--- SELECTED EXTRACT ---
------------------------

- The paper surveys the application of large language models, vision-language models, and embodied agents to provide guidance for visually impaired individuals.
- It benchmarks zero-shot performance using a new evaluation dataset based on VQA, assessed with both automatic metrics and human evaluations.
- Experiment results highlight GPT-4’s strong semantic abilities versus smaller models’ concise outputs, emphasizing the need for improved multimodal integration.
VIALM: A Survey and Benchmark of Visually Impaired Assistance with Large Models
Introduction
The paper, "VIALM: A Survey and Benchmark of Visually Impaired Assistance with Large Models", investigates the application of large models (LMs) in Visually Impaired Assistance (VIA), which seeks to help visually impaired (VI) individuals manage their daily activities autonomously. The study explores the capabilities of state-of-the-art (SOTA) LMs to assist VI users by providing environment-grounded and fine-grained guidance through images and linguistic inputs.
Figure 1: An illustration of VIALM input and output, showing the guidance for VI users completing tasks within an environment.
Large Models for Visually Impaired Assistance
The paper provides a comprehensive survey of LLMs, large vision-LLMs (VLMs), and embodied agents, detailing their potential applications in VIA. It highlights the roles these models play, such as processing multimodal inputs and generating accessible outputs to aid VI users.
Figure 2: A timeline of large models depicting the evolution from LLMs to VLMs and embodied agents.
LLMs
LLMs exhibit emergent abilities beneficial for VIA tasks, particularly in reasoning and decision-making. These models, which often comprise more than 10 billion parameters, demonstrate advanced instruction-tuning capabilities, allowing for improved alignment with user intentions.
Large Vision-LLMs
VLMs integrate visual and linguistic modalities, enabling them to perform tasks like image captioning and Visual Question Answering (VQA). These models are pivotal in creating accessible textual guidance for VI users by understanding and processing environmental images alongside language requests.
Embodied Agents
Embodied agents extend the utility of LMs by interacting with environments, perceiving surroundings, and executing tasks. Such agents, particularly those based on large models, leverage language comprehension to facilitate autonomous actions, with relevance to real-world applications and interactions beneficial to VI users.
Benchmark Evaluation
The study introduces a benchmark dataset designed to evaluate the zero-shot performance of SOTA LMs in VIA tasks. The dataset follows the VQA framework, consisting of images and questions paired with guidance answers, particularly focusing on common environments like homes and supermarkets.
Figure 3: An example from the evaluation dataset, illustrating the test format with an image and a question.
Evaluation Metrics
The evaluation utilizes automatic and human metrics to analyze model outputs. Automatic metrics like ROUGE and BERTScore assess token overlap and semantic similarity, while human evaluation measures correctness, actionability, and clarity.
Experiment Results
The experiments reveal significant limitations in current models, notably their inability to produce grounded and fine-grained guidance consistently. While GPT-4 shows higher semantic capabilities, it often generates lengthy outputs that lack specific environment grounding. Conversely, smaller models excel in providing concise guidance but struggle to incorporate tactile information and detailed step-by-step processes.
Figure 4: Evaluation results including automatic and human assessment scores across various models.
Case Study and Discussion
Analysis of model outputs indicates potential strategies for improvement. Specifically, enhancing visual capabilities and refining LLM components could address the limitations observed in grounding and fine-grained guidance generation.
Figure 5: Predictions from top models showing differences in approach, with GPT-4 generating lengthy outputs and CogVLM achieving better image grounding.
Conclusion
The paper outlines the potential and constraints of using large models in VIA applications. Future advancements in multimodal integration are essential to develop models capable of providing nuanced and environment-grounded assistance to visually impaired individuals. The study highlights the need for improved synergy between vision and language components to enhance usability for VI users.

------------------------

--- RECORDS SHOWN ---
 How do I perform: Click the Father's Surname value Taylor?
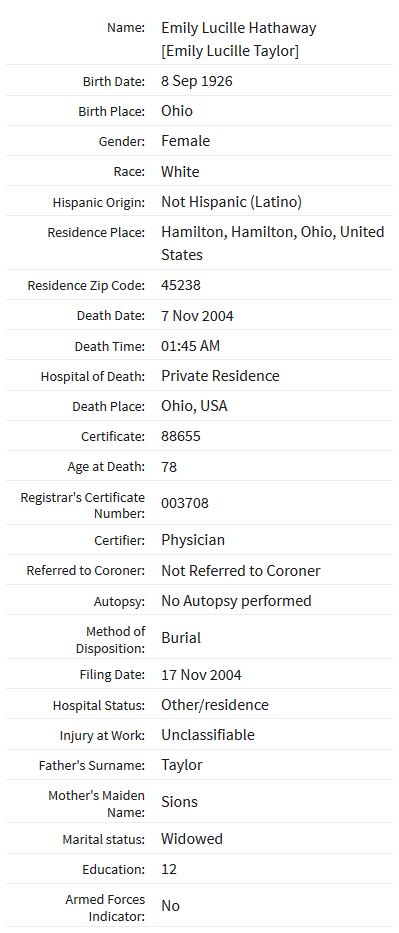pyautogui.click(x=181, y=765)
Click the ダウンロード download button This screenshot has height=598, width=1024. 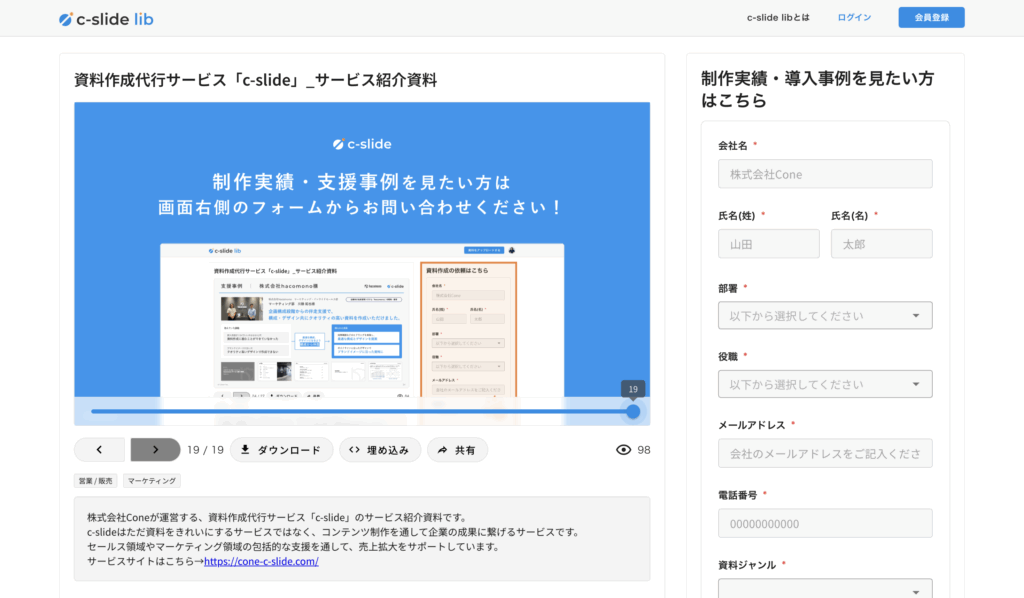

------------------------

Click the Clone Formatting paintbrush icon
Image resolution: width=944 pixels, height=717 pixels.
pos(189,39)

------------------------

--- WORK TO BE COMPLETED ---
Return the passage of the VIALM survey summary that begins at the words "Case Study and" and ends after "fine-grained guidance generation.", copied word for word. The listing is not needed for any of this work.

--- RESULT OF THIS TASK ---
Case Study and Discussion
Analysis of model outputs indicates potential strategies for improvement. Specifically, enhancing visual capabilities and refining LLM components could address the limitations observed in grounding and fine-grained guidance generation.